Exercise goal
Return each line of the material below that contains the word "Select".

Provided material
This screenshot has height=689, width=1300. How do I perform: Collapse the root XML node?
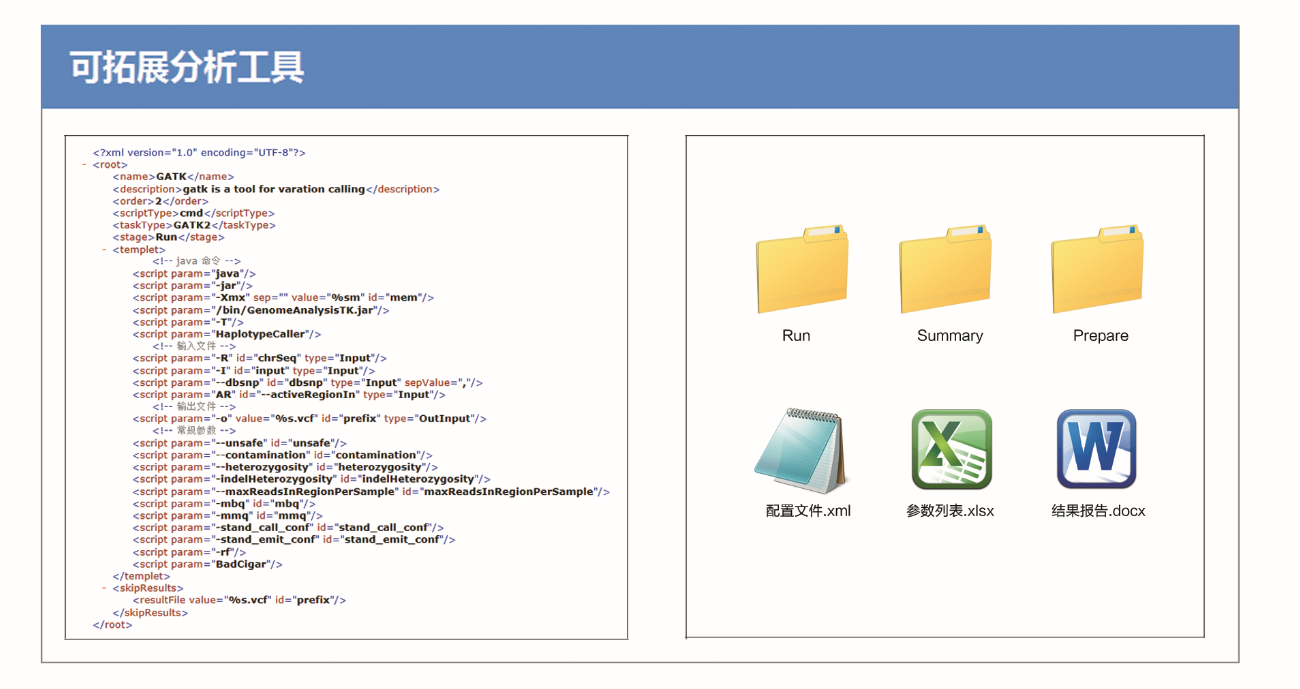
==
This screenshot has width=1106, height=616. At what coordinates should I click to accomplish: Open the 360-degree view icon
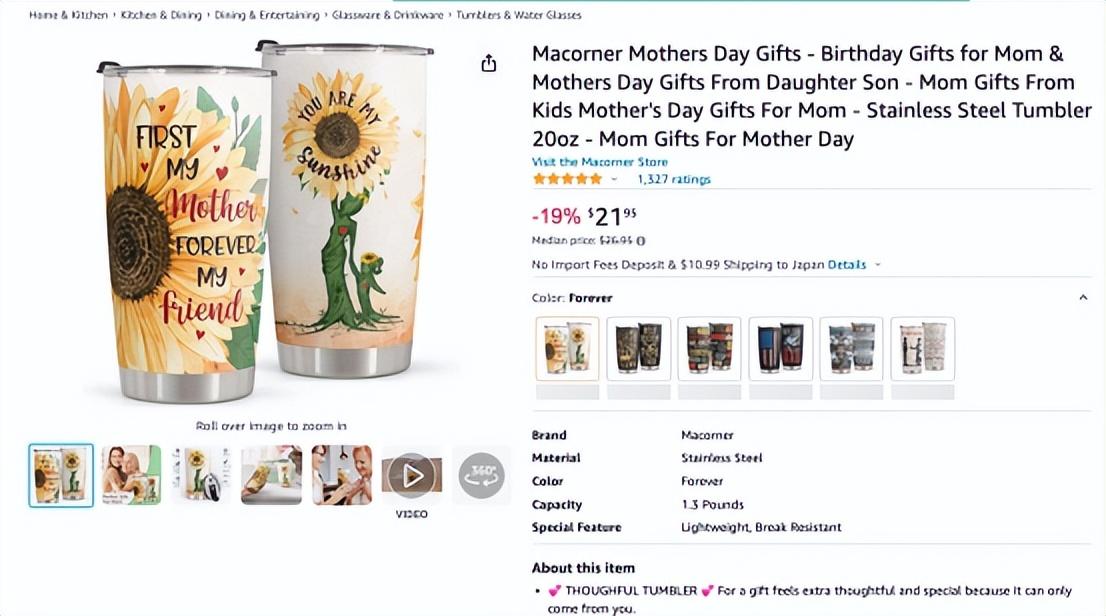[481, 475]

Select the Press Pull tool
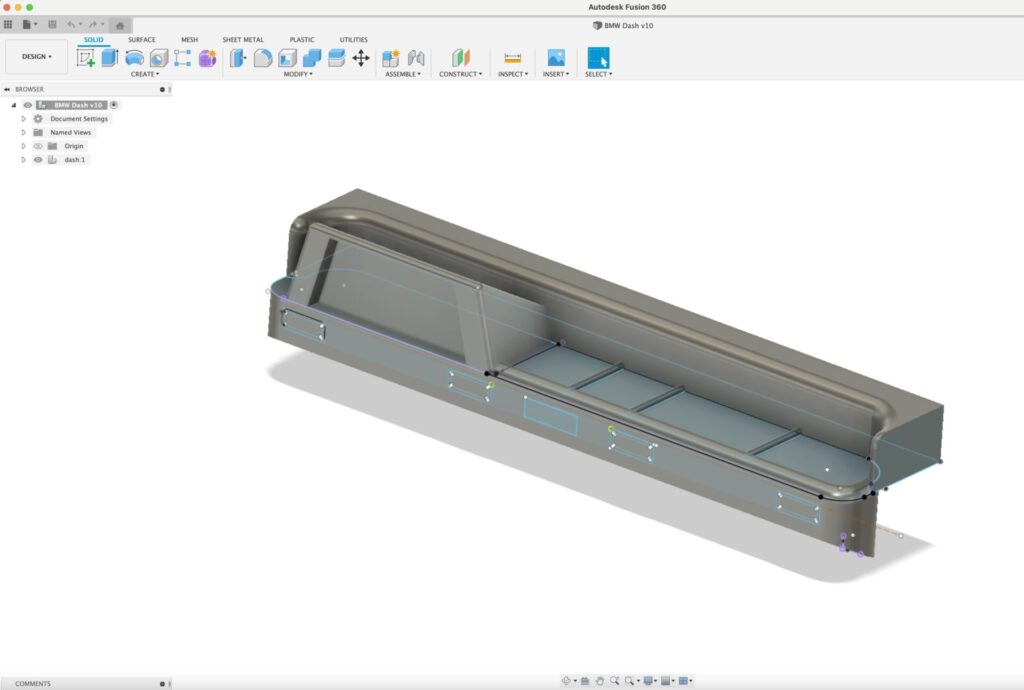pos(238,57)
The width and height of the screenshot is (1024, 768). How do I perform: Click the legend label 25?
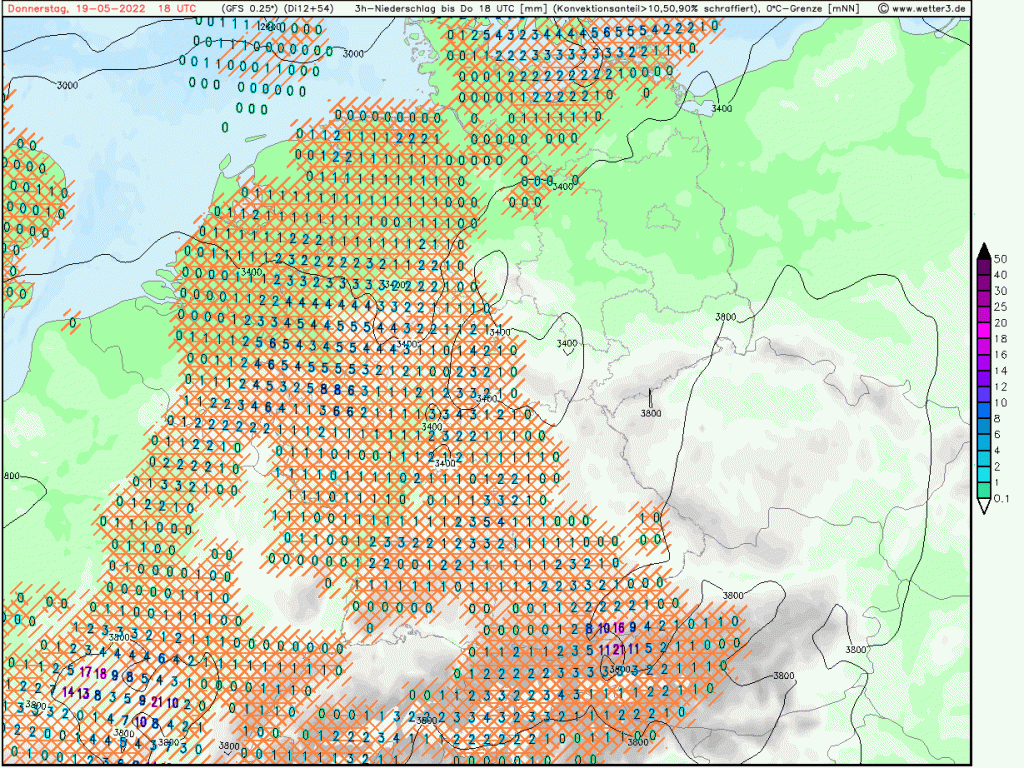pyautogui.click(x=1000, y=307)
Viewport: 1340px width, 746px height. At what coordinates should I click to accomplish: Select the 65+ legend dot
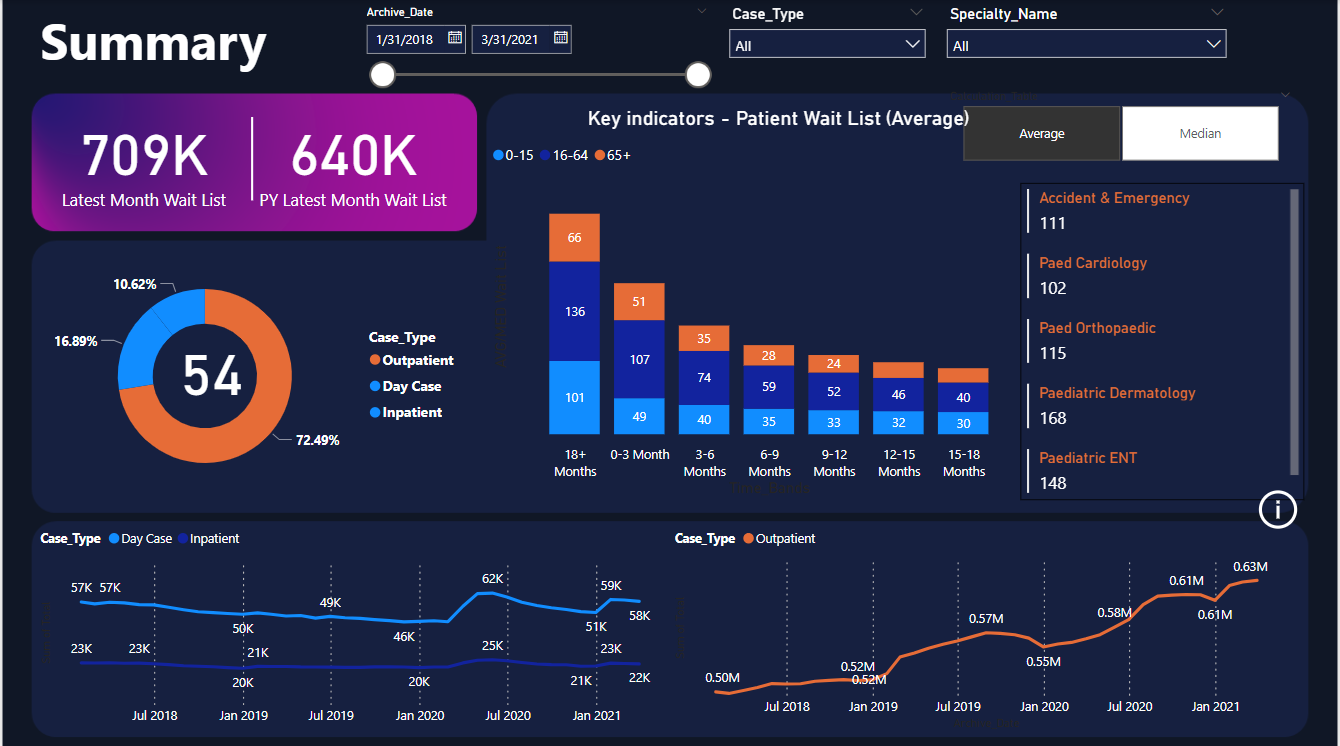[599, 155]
...
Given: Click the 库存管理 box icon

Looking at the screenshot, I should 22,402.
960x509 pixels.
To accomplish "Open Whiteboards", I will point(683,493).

Task output
Select the Press Pull tool
Viewport: 1340px width, 746px height. At what coordinates should I click to accomplish: Select the 65+ legend dot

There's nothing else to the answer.